Quantitative surveys that include questions about whether patients have been asked about sexual issues by their health care providers have been undertaken among patients with breast cancer [9
], prostate cancer [4
], colorectal and gynecologic cancers [13
], and non-Hodgkin lymphoma [24
]. Other work has involved semistructured interviews with health care professionals and patients [16
]. This previous work explored patients’ needs and desires for information about sex, ascertained what information was provided and by whom, and described health care providers’ knowledge of patients’ sexual problems and concerns. Two of these studies focused exclusively on women with ovarian cancer [16
]. To our knowledge, only a single small study has explored communication about sexual issues in both men and women across a variety of cancer types [20
], and no studies have systematically examined how it is related to patients’ sexual function.
Therefore, we queried a large sample of male and female cancer patients and survivors across cancer types.

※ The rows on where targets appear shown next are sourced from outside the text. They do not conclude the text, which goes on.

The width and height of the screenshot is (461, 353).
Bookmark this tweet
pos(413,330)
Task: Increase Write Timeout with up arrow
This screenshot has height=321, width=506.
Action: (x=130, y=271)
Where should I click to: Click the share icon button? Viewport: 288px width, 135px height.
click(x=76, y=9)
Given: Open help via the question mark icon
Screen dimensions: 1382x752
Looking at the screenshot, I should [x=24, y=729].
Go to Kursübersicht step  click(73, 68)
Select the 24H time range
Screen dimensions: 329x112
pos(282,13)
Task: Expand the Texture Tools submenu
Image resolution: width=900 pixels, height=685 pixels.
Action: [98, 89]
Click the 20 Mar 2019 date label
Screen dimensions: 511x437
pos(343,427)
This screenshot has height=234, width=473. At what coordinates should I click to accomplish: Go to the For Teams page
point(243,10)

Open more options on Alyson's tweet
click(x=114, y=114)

We also explored how asking an oncology provider about sexual problems is related to important sexual outcomes. We conducted focus groups with men and women with cancer to characterize the nature, scope, and importance of sexuality and intimacy after a cancer diagnosis [6
], and we used these data to develop survey items for the Patient-Reported Outcomes Measurement Information System (PROMIS®) Sexual Function measure. We then tested this measure in a large-scale survey of patients with cancer [26
]. In this paper, we describe patients’ experiences communicating with oncology professionals about sexual problems using our qualitative focus group and quantitative survey data, and we present the data stratified by cancer type, sex, and age. We also tested associations between asking an oncology professional about sexual problems and patients’ sexual function. We expected that greater needs for communication would be associated with worse sexual function.